Information Start Marker

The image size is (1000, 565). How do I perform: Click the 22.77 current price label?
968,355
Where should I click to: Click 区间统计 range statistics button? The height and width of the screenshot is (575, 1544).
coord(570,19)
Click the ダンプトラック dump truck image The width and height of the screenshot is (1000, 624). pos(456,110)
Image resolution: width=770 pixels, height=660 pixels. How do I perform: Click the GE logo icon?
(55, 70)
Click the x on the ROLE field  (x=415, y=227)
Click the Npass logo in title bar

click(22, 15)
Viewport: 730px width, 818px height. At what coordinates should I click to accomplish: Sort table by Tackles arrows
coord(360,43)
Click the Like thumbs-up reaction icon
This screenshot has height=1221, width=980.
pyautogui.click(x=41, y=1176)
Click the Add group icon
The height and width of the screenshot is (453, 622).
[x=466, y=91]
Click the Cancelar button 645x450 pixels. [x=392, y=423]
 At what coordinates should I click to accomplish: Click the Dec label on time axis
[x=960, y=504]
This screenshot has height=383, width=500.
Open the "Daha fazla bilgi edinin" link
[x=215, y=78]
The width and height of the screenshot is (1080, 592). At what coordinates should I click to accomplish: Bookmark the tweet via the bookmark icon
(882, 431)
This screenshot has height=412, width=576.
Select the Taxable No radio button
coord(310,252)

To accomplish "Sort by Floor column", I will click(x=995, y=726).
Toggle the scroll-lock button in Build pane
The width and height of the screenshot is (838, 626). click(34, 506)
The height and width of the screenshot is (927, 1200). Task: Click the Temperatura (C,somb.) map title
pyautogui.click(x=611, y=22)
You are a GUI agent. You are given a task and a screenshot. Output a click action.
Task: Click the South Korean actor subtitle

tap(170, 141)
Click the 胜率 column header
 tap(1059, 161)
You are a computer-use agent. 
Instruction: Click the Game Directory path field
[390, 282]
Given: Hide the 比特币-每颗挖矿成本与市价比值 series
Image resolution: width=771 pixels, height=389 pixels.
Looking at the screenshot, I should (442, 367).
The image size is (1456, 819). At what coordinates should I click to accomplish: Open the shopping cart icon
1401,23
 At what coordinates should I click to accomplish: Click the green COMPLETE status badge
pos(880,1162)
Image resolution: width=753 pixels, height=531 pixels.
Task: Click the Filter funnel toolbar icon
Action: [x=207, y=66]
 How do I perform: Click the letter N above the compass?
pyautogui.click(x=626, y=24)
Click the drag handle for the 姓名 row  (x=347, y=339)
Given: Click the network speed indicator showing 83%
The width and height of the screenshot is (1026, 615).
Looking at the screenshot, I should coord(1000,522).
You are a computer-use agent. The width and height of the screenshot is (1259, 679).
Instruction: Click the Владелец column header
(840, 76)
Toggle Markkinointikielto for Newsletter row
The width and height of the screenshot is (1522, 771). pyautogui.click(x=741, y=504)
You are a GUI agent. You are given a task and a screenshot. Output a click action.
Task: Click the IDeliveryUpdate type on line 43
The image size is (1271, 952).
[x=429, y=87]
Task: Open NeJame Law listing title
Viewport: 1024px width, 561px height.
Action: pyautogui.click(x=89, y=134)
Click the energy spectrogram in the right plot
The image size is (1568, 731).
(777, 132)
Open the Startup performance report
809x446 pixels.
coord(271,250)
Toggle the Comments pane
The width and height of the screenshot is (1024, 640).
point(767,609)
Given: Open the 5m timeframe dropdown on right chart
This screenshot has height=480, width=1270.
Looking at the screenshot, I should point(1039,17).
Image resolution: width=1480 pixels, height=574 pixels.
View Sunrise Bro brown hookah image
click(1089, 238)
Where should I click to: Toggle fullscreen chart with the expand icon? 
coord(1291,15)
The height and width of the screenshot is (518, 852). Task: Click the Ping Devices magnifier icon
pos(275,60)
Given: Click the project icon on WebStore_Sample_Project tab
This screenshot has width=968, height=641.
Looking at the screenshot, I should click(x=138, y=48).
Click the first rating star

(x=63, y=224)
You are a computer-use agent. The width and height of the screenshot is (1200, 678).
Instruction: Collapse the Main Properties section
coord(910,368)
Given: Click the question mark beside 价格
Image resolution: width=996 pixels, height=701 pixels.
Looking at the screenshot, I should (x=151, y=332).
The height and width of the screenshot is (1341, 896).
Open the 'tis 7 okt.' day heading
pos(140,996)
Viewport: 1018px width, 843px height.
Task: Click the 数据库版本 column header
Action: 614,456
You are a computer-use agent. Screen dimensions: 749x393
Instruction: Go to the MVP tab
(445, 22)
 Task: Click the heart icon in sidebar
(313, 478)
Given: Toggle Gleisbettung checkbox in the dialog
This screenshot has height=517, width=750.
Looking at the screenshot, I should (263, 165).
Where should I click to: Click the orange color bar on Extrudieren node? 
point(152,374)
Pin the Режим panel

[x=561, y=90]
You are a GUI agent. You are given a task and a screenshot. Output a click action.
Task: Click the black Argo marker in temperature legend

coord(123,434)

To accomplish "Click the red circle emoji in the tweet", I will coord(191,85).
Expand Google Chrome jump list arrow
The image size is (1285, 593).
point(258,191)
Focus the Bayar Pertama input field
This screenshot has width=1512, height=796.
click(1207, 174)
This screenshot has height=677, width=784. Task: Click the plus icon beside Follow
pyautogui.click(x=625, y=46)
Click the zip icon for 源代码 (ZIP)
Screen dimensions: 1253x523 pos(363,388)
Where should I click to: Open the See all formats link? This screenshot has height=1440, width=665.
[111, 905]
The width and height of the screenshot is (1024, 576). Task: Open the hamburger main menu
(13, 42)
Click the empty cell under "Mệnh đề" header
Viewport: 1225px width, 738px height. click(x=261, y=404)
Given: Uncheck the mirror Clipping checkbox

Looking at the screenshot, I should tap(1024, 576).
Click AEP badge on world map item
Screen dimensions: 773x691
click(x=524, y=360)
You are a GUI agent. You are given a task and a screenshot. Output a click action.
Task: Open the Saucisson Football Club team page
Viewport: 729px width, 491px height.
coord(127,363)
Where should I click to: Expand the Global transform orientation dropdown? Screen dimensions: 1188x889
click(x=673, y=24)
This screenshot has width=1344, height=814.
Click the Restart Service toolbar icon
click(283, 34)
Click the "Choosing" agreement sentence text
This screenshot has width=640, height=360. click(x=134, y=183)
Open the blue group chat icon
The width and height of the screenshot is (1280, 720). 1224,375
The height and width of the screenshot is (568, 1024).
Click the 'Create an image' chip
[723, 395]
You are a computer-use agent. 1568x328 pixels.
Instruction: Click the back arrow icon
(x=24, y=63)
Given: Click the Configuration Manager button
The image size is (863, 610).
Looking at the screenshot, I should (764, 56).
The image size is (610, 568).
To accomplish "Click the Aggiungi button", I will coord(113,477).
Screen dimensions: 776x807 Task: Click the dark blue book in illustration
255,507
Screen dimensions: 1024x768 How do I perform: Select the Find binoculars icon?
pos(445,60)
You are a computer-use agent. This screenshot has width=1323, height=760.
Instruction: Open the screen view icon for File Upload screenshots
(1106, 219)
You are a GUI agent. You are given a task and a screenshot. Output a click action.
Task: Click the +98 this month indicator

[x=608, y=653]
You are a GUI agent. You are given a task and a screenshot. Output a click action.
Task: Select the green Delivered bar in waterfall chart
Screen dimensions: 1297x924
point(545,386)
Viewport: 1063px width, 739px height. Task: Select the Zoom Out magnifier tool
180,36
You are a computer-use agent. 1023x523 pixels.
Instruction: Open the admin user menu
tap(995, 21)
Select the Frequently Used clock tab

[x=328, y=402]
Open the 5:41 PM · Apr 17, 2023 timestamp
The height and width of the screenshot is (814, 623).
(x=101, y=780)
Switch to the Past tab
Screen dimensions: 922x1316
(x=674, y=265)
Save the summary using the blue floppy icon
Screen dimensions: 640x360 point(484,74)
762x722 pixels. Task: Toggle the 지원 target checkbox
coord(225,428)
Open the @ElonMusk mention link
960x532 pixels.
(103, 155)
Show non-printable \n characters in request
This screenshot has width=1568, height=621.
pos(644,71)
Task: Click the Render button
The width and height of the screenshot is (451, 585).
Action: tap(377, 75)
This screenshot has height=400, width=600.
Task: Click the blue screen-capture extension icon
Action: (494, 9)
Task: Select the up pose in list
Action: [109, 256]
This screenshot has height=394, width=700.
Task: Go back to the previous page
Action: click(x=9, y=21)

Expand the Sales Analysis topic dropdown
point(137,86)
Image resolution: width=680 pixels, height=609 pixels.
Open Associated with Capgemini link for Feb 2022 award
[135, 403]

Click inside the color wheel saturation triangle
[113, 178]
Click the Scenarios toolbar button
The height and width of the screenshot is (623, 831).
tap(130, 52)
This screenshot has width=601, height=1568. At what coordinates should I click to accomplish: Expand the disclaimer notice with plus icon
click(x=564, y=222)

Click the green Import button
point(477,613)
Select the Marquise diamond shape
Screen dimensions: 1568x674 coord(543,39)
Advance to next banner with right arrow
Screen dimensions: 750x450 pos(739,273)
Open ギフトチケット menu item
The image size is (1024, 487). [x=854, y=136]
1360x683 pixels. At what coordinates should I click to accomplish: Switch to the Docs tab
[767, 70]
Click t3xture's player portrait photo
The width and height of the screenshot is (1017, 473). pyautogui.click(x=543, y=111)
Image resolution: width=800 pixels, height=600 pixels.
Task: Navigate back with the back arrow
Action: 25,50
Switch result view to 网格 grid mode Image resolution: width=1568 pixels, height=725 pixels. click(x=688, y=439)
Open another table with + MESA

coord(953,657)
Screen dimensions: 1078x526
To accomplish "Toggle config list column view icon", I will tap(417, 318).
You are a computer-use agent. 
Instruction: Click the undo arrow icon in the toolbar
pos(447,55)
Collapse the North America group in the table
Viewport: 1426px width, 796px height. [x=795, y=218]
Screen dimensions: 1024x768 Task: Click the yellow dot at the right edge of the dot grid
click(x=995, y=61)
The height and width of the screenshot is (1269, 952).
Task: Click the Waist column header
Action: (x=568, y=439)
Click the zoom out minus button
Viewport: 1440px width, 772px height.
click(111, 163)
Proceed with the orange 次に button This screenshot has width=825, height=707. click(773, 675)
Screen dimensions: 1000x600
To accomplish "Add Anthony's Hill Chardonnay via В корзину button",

Information End Marker

# Problem description:
After locating the line with "Where should I click to: Click the" in the material above, return it and each line after it exactly, ending at the line with "Click AEP badge on world map item".

# The answer:
Where should I click to: Click the orange color bar on Extrudieren node? 
point(152,374)
Pin the Режим panel

[x=561, y=90]
You are a GUI agent. You are given a task and a screenshot. Output a click action.
Task: Click the black Argo marker in temperature legend

coord(123,434)

To accomplish "Click the red circle emoji in the tweet", I will coord(191,85).
Expand Google Chrome jump list arrow
The image size is (1285, 593).
point(258,191)
Focus the Bayar Pertama input field
This screenshot has width=1512, height=796.
click(1207, 174)
This screenshot has height=677, width=784. Task: Click the plus icon beside Follow
pyautogui.click(x=625, y=46)
Click the zip icon for 源代码 (ZIP)
Screen dimensions: 1253x523 pos(363,388)
Where should I click to: Open the See all formats link? This screenshot has height=1440, width=665.
[111, 905]
The width and height of the screenshot is (1024, 576). Task: Open the hamburger main menu
(13, 42)
Click the empty cell under "Mệnh đề" header
Viewport: 1225px width, 738px height. click(x=261, y=404)
Given: Uncheck the mirror Clipping checkbox

Looking at the screenshot, I should tap(1024, 576).
Click AEP badge on world map item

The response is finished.